The U.S. Supreme Court in 2021 found, in Caniglia v. Strom, limits to this “community caretaking” exception to the warrant requirement. Last week, however, the Court took a step back in favor of warrantless entry in Case v. Montana, finding reason in common law to uphold the conviction of William Case.

A Montana resident, Case had repeatedly threatened suicide. When police showed up to perform “a welfare check” at Case’s home after receiving a distressing call from his girlfriend, they saw an empty holster and what appeared to them to be a suicide note on a table. Case had also threatened to kill any police officer who entered his home. The police eventually entered Case’s home without a warrant, found Case hiding in a closet with a black object in his hand, and shot him in the stomach.

Case survived and went to court to seek the exclusion of any evidence obtained from this warrantless intrusion. The Supreme Court ruled unanimously against him. The facts of this case, like the proverbial camel’s nose thrust under a tent, are undeniably ugly. But ugly or not, Case v. Montana is still a camel’s nose – one that portends danger for privacy.

This case has two underlying complexities to keep in mind whenever the Court reviews future cases on the emergency entry exception.

The first concern is the Court’s central reliance on common law. Justice Neil Gorsuch, in a concurring opinion, wrote that: “From before the founding through the present day, the common law has generally permitted a private citizen to enter another’s house and property in order to avert serious physical harm.”

The problem with Justice Gorsuch’s reliance on this “accumulated learning of common law” is that it is still trumped by the U.S. Constitution. There is no “community caretaking exception” to be found in the Fourth Amendment.

A second danger is that the community caretaking exception will be broadened.

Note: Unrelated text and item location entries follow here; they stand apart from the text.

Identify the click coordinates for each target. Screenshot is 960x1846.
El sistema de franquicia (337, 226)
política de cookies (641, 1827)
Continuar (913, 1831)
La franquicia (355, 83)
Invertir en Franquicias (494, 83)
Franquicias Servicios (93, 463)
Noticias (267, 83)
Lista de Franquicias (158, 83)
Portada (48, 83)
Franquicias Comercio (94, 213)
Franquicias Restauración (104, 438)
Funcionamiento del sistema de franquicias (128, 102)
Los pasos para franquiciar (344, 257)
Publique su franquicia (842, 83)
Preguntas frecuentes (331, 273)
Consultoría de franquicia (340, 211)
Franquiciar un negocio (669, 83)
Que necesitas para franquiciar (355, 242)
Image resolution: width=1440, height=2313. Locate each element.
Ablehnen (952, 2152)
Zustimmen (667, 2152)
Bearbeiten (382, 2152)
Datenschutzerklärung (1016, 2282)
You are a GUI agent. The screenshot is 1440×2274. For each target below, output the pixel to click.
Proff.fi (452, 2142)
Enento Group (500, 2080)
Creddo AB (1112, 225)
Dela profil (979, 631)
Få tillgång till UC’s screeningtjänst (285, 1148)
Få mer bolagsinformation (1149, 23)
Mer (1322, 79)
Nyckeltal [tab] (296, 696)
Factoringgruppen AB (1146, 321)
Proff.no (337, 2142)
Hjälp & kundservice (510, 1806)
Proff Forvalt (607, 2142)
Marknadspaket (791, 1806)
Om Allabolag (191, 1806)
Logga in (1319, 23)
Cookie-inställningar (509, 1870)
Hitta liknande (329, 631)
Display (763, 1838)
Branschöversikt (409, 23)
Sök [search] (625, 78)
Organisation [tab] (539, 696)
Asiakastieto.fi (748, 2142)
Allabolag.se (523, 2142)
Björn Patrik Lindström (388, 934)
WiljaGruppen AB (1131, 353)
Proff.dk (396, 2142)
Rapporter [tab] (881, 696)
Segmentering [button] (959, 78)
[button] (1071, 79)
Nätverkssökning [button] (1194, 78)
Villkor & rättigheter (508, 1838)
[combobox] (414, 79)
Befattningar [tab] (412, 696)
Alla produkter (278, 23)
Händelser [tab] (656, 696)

In our brief to the Court, we warned about about the “diluting effect such a low bar for emergency-aid searches would cause in other contexts – especially regarding electronic devices … it seems inevitable that lowering the burden for warrantless home invasion would lower the burdens for warrantless invasion of all other repositories of private information.”

Millions of Americans have sensitive information in their phones – apps for alcohol, drug, and gambling addictions; apps for prayer requests; apps for pregnancy symptoms; apps for financial issues; and apps for romance. Cellphones can track Americans’ location, and data that reveals where an American worships, banks, organizes political activities, and maintains a network of friend and associates.
​

When the Court lowers the bar for warrantless entry into a home, it weakens constitutional protections everywhere else – especially in a world where our most intimate lives reside on digital devices. If this logic continues unchecked, today’s emergency entry into a house could tomorrow become emergency entry into a phone, a cloud account, or an entire digital life. That would be the kind of “general warrant” the Fourth Amendment was written to prevent.